Eritrea: Eritrean Government calls on UN Security Council to stop Ethiopian occupation of land
Eritrea’s Foreign Affairs chief, Osman Saleh Mohammed, called attention to the border situation with Ethiopia during Eritrea’s address to the UN General Assembly. Mohammed accused Ethiopia of being a threat to regional security by occupying Eritrean territory. The relation between Eritrea and Ethiopia is tense, as the boundary agreement made in 2002 was never implemented on the ground. 

Ethiopia: Ethiopian Government released statement over country’s ethnic clashes
Ethiopian Government spokesman Negeri Lencho stated that hundreds of Oromo peopled perished in the conflict between the Oromo and Somali ethnicities in Ethiopia. According to the same statement, the fighting has since stopped. A national task force has been created to address the needs of those replaced and the government will launch an investigation, Lencho stated.

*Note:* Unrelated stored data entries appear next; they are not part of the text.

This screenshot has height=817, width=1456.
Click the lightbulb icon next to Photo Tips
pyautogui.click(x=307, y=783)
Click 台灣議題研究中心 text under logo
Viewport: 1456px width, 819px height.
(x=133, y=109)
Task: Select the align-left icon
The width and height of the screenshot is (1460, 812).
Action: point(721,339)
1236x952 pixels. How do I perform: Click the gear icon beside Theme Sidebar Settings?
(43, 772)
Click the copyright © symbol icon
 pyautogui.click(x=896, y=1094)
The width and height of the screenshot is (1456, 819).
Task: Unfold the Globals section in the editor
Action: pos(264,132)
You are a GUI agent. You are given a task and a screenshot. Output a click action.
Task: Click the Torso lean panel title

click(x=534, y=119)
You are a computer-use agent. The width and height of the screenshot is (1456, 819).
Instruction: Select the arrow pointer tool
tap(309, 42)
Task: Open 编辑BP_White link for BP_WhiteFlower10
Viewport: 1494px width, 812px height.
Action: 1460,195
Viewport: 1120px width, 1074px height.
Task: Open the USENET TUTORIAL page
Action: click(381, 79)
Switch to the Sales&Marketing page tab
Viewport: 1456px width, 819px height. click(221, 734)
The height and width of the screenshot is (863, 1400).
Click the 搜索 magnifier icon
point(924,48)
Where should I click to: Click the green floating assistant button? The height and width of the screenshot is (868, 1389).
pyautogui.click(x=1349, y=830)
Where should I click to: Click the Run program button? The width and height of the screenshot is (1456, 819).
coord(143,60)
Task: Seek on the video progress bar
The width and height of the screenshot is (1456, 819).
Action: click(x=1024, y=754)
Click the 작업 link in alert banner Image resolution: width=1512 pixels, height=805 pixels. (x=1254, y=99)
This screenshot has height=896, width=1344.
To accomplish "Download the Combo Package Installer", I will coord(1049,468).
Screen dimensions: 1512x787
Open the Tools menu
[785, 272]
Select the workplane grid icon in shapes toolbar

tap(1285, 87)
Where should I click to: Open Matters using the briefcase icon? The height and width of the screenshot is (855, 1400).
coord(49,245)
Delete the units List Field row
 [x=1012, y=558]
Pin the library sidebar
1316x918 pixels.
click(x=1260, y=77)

Sudan: The White House drops Sudan from ‘Travel Ban’ list
Donald Trump recently added three more countries to the ‘Travel Ban’ list, but surprisingly Sudan was removed. Ryan Grim, journalist from ‘The Intercept’, tweeted ‘Sudan getting dropped from the travel ban comes as the UAE has been lobbying hard for them in DC in exchange for mercenary support in Yemen’.

North Africa

Libya: German-based charity ‘stopped’ with shots by Libyan coast guard
Alex Steier, the spokesman of a German-based charity, stated that they were shot at by the Libyan coast guard while rescuing seventy migrants from the Mediterranean sea. After the shots – which did not wound anyone – were fired, two Libyan officers bordered the German ship asking for the hand-over of the migrants.

Libya: video on abuse, extortion and torture in Libya
The UN Refugee Agency (UNHCR) posted a short video that highlights the violence that people in Libya endure before making the crossing to Europe. People rescued on the Mediterranean Sea describe how they were starved and tortured, made to pay ransom for their freedom.